■産屋敷耀哉の覚悟を前に激しく動揺

 最後は、『柱稽古編』最終話である「柱・集結」。このときの無惨はもはやこれまでのアニメの中でも最も多く喋っていたのでは? と思うほどにセリフが多く、困惑していたのが印象的だ。

 この回は『無限城編』へと続く重要エピソードで、お館様の屋敷に訪れた無惨が当主の産屋敷耀哉と初めて邂逅する。耀哉はそこで一世一代の作戦として、自らとともに屋敷を爆発させた。

 これから自爆せんとする雰囲気を一切気取らせない穏やかさには、さすがの無惨も気味悪さを感じたようだ。焼かれた体を必死に再生しながら「あの男の顔、仏のような笑みを貼り付けたまま己と妻と子どももろとも爆薬で消しとばす。私は思い違いをしていた。産屋敷という男を人間に当てる物差しで測っていたが、あの男は完全に常軌を逸している」と素直な感想を述べている。

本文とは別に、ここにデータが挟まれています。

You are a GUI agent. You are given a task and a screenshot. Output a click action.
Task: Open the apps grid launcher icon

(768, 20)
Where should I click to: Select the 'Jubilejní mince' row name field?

 無惨をもってして「常軌を逸している」と言わせたお館様の精神力は大したもので、他にも「腹黒」「あれだけの殺意をあの若さで見事に隠し抜いたことは驚嘆に値する」とある意味で賞賛とも取れるような言葉を口にしていた。

 このシーンでは、これまでにないほどの強い焦りを見せている無惨。彼にとってはよっぽど想定外の出来事だったようだ。

 圧倒的な力を誇る鬼舞辻無惨であっても、完璧とは程遠い。ふとした瞬間に垣間見える焦りや感情の揺らぎに、彼の隙があらわれている。そんな無惨のほころびが、鬼殺隊の一縷の希望になるのか、最終決戦に向かう『無限城編』がどのようにアニメで描かれるのか、期待が高まるばかりだ。